This last weekend my cell-phone was finally rendered hors de combat.
It’s been kind of spotty for the last year, fading in and out at irregular intervals, but what kind of did the needful was my agency hauling off and giving me a whole bunch of new responsibilities all of a sudden.
My agency tends to run on e-mail. to the point that I can state, firmly and with no exaggeration, that when the e-mail server goes down, you can feel the incipient panic in the air.
Anyhoo, my beloved cell-phone ganked on me, so I walked into the local Three Letter Acronym store, cell-phone lovingly cradled in my cupped hands, showed it to the lass behind the desk and whimpered, “Fix it.”
Sayeth the lass, “I’ve never even seen on of those before.”
I gently point out the Three Letter Acronym Mega-Corporation logo on the case, what matches the one over the entrance to the store, and she starts looking in her computer, blinks for a moment and says, “Wow. They haven’t made those in a while.”

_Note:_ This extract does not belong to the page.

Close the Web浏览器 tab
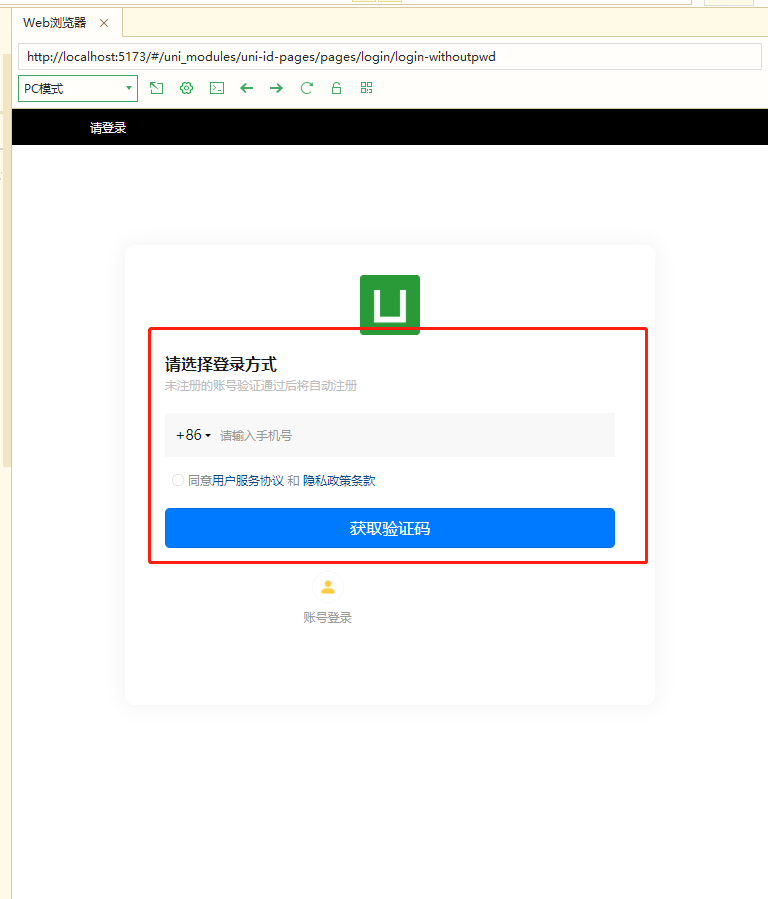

Sensing an opportunity to make a sale, she starts asking questions. Where do I work, what are my needs, that sort of thing. I remember a gentle admonition from someone Higher In Rank Than I that I should really consider getting a phone that can receive e-mail, so I mention this to her.
Then she starts pulling cell-phones off the display and piling them in front of me, all the while delivering what is probably a well-rehearsed patter that involves the names of phones that have been lifted from an astrophysics lecture.
I raise my paw, look down at the pile of shiny glass and say, “These are all smart phones, right?”
“Yes, sir, that’s exactly what you need!”
I poke something with a fruit logo and enough computing power to run the entire 1960’s NASA program with an index finger.
“Do you have a smart phone that’s been sitting in the corner and eating paint chips?”
She blinks at me. A lot.
I continue, “I need to be able to speak to people, I need to send texts and I need to get e-mail. That’s it. I don’t need a fingerprint ID lock, I don’t need a GPS, and I don’t need to play YouTube videos. I need a phone. Preferably the digital equivalent of a smoky fire and a blanket.”
There was a lot more blinking. I got the impression that there was some kind of IF/THEN loop spinning behind her eyes, but probably not a Blue Screen of Death.
“The ability to function after being bounced off someones forehead is a plus.” I added, helpfully I thought.
She had to go get a manager.
So, I am the new owner of what the manager insists is the dumbest smart phone he could get ahold of.